Officers can issue you with an on-the-spot penalty infringement notice or court proceedings.
In some cases, where there is a critical need, a written approval may be given by the department or by Queensland Police to ride through a restricted road use notice sign. This does not include a no entry sign.
While car drivers are at risk in a bushfire crisis, motorcyclists are at greater risk because of their exposure to the flames and embers as shown in the above video.
Bushfires can spread rapidly and even outrun a vulnerable rider, no matter how fast you are riding!
If you find yourself caught in a bushfire area, put your hazard lights on to increase your visibility in the smoke.
Park your bike with the engine off in a clearing or behind a barrier such as a wall or rocky outcrop.
Stay with your bike with the hazards on and wait for police or emergency services.
Sparking a fire
Rural fire services also point out that fires have been sparked by motorcycles in the past.

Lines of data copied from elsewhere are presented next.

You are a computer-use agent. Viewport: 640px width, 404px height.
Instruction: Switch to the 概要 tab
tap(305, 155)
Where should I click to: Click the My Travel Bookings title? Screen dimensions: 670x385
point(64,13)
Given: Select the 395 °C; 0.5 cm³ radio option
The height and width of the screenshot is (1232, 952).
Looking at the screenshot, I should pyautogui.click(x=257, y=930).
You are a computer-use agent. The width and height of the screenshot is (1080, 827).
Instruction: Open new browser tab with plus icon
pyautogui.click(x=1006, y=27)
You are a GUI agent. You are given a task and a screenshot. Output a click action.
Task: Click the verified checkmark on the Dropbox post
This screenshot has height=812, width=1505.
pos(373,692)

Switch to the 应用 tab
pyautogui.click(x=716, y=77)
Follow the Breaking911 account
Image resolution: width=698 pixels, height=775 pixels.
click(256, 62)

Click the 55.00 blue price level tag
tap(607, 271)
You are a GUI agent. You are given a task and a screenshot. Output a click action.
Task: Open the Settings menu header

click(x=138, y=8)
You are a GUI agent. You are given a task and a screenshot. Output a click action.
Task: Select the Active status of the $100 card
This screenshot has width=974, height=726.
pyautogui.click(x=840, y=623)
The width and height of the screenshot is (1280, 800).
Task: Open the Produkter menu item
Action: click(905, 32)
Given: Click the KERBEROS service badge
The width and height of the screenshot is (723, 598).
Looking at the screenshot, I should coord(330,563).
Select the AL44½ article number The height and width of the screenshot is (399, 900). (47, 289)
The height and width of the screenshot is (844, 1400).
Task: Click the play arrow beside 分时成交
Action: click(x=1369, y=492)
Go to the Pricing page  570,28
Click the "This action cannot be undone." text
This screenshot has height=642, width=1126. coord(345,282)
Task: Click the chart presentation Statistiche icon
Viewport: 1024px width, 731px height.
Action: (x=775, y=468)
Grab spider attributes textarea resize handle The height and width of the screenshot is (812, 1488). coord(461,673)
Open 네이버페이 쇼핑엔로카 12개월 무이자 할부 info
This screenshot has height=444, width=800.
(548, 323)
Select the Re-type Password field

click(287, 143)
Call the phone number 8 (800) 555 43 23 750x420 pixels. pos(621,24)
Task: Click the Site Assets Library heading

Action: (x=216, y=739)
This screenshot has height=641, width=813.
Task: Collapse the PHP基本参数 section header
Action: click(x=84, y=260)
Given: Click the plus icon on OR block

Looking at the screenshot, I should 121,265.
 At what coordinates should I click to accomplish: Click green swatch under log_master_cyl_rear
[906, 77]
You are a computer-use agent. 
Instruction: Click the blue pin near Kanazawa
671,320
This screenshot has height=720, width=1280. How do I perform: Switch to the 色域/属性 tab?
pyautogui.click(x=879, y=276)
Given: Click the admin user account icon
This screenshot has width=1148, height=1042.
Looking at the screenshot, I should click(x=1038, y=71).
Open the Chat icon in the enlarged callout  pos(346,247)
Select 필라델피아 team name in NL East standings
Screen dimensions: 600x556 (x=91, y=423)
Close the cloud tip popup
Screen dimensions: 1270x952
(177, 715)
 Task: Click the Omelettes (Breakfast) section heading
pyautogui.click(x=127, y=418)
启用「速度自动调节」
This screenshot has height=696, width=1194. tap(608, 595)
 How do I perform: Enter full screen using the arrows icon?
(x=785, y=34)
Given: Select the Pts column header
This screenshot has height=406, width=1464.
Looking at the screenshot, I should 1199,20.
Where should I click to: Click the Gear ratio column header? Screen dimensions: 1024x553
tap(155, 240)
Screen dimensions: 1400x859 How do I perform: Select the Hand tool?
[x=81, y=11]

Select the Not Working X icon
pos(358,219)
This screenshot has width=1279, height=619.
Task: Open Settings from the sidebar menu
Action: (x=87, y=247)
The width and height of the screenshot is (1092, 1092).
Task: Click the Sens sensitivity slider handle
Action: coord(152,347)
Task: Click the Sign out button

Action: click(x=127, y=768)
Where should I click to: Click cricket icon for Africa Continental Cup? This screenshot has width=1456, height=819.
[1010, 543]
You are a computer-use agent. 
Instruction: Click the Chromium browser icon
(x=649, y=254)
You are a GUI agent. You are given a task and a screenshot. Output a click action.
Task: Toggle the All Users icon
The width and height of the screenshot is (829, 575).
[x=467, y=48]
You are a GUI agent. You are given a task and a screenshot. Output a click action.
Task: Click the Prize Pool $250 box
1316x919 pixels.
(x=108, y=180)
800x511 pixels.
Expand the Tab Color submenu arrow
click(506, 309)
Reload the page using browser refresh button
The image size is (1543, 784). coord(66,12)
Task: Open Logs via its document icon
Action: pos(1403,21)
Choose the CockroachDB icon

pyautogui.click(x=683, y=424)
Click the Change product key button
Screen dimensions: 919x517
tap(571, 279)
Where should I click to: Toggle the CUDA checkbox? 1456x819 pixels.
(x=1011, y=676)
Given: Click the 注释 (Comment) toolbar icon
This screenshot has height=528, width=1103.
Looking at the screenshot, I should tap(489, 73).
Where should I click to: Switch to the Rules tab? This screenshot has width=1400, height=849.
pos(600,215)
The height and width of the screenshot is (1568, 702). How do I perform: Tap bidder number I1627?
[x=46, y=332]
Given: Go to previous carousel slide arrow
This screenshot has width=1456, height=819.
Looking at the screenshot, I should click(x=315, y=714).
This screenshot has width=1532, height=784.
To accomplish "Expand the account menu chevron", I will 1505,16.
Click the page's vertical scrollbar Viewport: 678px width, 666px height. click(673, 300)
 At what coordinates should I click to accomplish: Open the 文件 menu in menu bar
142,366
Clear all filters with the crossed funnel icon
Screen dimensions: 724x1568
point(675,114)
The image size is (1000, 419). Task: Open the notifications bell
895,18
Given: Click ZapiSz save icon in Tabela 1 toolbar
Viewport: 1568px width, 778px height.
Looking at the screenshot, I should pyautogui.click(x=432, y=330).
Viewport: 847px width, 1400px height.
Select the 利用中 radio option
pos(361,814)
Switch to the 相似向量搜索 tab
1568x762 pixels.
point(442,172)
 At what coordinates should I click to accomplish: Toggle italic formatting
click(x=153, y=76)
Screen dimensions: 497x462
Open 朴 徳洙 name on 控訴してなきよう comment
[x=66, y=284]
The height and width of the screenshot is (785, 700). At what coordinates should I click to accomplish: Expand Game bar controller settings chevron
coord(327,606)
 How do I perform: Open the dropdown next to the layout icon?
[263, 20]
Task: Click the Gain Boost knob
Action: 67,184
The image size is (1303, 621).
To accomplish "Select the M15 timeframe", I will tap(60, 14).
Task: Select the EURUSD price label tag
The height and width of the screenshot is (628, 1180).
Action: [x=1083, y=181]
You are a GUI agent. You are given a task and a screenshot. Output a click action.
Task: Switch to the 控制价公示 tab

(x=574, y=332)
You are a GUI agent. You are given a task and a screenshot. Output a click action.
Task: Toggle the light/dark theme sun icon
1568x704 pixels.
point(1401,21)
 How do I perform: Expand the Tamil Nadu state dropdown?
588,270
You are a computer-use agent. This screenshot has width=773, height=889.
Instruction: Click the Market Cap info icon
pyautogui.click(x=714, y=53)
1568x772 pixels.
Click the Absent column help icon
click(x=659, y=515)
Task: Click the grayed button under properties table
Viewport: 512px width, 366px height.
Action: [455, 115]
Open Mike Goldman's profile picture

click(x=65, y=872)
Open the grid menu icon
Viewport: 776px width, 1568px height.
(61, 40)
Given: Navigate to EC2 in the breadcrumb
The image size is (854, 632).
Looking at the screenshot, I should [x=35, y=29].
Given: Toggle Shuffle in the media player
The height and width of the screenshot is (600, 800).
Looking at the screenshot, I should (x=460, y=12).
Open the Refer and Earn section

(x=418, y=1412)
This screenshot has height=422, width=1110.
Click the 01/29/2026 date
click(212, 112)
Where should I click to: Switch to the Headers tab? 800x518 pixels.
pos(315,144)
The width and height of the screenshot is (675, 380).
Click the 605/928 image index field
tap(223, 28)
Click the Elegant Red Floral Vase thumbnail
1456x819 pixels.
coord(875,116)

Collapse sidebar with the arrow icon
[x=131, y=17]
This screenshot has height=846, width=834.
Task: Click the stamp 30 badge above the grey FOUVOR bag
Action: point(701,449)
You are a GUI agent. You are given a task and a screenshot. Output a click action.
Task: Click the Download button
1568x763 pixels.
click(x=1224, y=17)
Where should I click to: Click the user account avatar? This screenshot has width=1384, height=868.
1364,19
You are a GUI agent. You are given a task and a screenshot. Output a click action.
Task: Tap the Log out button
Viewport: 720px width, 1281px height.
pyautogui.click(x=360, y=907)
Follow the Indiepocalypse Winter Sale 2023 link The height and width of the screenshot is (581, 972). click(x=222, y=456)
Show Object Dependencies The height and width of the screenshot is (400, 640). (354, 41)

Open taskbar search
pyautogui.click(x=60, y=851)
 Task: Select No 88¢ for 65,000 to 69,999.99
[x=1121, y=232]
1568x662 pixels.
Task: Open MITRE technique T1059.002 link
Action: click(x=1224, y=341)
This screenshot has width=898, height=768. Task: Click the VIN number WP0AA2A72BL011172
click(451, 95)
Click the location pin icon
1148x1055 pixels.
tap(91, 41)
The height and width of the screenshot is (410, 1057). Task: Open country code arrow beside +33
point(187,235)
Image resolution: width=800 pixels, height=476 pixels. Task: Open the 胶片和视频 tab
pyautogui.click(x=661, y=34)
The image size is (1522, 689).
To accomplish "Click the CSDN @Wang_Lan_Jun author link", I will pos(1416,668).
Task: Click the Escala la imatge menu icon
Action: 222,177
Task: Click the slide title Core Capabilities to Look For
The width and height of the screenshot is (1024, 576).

They say about 40% of all bushfires are accidentally started by humans dropping cigarette butts, campfires, discarding bottles, sparks from machinery and motorcycles.
Most riders who accidentally spark these blazes are off-road and adventure bikes riding in the bush and on forestry tracks.
However, there is also the possibility of fires being started by road bikes if the rider pulls over to the side of the road where they may be long, dry grass.
The bike’s engine, exhaust, or catalytic convertor can be hot enough to set dry grass alight.